(Data shown Opens)

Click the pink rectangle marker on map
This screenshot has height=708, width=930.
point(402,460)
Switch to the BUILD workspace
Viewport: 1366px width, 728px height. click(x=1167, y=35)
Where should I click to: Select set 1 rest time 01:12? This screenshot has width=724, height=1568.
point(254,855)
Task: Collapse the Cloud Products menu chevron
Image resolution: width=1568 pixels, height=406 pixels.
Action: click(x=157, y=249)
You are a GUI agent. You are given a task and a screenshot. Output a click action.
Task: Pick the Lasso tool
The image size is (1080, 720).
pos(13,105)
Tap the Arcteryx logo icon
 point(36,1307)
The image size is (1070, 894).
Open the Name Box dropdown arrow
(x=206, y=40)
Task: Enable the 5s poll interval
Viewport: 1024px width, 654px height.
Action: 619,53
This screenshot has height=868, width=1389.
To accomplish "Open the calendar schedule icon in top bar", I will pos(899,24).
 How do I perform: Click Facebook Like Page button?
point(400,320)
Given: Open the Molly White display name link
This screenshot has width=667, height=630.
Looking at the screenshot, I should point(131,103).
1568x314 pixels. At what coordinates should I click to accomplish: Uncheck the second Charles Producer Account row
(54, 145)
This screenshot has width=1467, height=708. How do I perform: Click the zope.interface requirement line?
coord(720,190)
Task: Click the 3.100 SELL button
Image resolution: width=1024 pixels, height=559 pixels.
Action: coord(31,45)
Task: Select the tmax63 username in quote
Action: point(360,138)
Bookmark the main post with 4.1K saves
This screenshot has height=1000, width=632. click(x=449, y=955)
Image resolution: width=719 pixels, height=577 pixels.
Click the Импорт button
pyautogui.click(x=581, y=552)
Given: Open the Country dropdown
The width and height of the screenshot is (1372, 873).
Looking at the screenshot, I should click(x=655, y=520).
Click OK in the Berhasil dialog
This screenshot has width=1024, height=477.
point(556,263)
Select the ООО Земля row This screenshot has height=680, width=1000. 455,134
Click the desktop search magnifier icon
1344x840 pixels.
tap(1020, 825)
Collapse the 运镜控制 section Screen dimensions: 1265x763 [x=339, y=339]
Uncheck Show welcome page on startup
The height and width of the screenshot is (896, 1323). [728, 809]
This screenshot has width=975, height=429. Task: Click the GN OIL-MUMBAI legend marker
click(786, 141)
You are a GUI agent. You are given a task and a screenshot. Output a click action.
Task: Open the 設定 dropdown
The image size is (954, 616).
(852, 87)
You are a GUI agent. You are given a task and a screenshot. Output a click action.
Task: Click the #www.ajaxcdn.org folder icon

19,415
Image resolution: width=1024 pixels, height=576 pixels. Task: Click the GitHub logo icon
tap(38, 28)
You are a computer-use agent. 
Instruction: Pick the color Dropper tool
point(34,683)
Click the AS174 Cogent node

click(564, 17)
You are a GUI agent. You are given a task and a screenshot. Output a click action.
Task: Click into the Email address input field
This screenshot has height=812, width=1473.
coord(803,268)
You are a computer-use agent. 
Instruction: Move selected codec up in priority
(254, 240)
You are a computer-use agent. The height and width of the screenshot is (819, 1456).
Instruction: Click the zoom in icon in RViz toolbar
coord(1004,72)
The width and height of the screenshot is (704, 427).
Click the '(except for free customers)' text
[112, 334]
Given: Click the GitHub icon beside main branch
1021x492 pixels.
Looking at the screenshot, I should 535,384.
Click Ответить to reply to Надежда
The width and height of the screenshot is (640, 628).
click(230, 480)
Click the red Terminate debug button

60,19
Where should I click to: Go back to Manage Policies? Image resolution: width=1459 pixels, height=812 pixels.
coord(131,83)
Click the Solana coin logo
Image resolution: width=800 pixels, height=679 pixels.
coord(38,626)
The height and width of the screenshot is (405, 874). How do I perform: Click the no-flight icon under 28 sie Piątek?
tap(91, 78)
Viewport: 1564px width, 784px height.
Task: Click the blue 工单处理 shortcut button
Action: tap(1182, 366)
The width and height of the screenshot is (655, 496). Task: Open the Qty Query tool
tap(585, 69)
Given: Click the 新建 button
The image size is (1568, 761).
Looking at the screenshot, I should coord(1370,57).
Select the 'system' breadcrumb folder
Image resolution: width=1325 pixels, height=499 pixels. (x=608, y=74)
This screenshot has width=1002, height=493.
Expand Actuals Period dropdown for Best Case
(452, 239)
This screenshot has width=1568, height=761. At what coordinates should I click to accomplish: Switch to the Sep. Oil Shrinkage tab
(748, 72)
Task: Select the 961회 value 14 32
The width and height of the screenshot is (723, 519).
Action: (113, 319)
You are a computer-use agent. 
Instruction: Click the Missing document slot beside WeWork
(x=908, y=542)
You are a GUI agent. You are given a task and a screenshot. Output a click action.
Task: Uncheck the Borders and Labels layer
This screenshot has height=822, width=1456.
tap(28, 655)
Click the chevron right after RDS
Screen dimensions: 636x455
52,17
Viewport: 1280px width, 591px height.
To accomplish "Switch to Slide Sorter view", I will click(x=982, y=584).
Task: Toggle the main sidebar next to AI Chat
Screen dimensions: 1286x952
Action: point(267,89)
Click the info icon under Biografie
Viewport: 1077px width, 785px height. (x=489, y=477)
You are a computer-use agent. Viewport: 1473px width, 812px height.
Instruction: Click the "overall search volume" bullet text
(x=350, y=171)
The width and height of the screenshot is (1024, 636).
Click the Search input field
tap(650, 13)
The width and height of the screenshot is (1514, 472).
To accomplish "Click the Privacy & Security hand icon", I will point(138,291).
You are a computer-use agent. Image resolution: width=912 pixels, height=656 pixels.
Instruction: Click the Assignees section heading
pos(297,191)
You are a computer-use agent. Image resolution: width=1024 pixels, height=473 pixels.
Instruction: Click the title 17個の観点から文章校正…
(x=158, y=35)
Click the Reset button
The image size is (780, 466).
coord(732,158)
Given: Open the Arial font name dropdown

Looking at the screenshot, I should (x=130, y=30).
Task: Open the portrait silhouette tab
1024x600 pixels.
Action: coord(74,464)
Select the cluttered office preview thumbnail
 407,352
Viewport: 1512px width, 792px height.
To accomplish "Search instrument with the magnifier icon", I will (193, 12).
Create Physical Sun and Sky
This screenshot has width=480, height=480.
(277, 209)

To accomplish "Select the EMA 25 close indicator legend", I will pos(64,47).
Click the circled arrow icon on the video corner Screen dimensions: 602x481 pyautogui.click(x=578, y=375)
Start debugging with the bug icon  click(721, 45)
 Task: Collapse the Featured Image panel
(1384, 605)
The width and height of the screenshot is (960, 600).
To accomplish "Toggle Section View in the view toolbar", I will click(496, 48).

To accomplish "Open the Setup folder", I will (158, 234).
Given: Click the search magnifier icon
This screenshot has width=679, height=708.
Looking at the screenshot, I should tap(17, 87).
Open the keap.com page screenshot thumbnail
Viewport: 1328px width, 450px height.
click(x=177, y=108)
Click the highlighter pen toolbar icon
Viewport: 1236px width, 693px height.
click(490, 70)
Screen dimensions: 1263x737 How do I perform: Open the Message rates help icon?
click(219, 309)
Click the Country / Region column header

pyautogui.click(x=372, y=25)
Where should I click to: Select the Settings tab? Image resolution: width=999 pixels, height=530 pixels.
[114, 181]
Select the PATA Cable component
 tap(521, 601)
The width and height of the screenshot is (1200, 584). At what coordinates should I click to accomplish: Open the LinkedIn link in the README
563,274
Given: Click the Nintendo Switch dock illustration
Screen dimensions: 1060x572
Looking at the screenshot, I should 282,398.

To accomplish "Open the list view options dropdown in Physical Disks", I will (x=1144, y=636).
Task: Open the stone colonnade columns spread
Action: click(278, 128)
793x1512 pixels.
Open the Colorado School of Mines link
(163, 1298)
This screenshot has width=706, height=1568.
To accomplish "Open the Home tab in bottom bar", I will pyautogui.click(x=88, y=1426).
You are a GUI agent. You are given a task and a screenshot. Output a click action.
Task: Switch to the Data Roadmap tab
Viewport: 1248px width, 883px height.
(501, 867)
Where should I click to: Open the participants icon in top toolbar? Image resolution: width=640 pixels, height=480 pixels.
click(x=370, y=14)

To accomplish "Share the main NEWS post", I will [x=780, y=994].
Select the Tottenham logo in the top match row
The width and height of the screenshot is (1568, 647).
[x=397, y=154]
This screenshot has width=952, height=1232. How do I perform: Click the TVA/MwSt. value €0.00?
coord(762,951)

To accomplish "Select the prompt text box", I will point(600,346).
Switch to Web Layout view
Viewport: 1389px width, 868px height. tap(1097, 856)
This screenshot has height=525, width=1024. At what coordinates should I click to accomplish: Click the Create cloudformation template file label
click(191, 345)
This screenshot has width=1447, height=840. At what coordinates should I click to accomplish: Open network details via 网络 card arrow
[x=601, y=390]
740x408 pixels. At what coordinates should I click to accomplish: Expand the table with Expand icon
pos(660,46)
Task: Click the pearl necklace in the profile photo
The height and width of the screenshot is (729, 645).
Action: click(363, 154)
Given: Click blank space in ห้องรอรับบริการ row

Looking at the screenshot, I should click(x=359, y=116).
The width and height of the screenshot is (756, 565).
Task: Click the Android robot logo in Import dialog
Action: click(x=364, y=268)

(Data shown Closes)

• **What to work on**
For the string "Toggle", go through the entries above and copy each line where it occurs.

• **Result**
Task: Toggle the main sidebar next to AI Chat
To accomplish "Toggle Section View in the view toolbar", I will click(496, 48).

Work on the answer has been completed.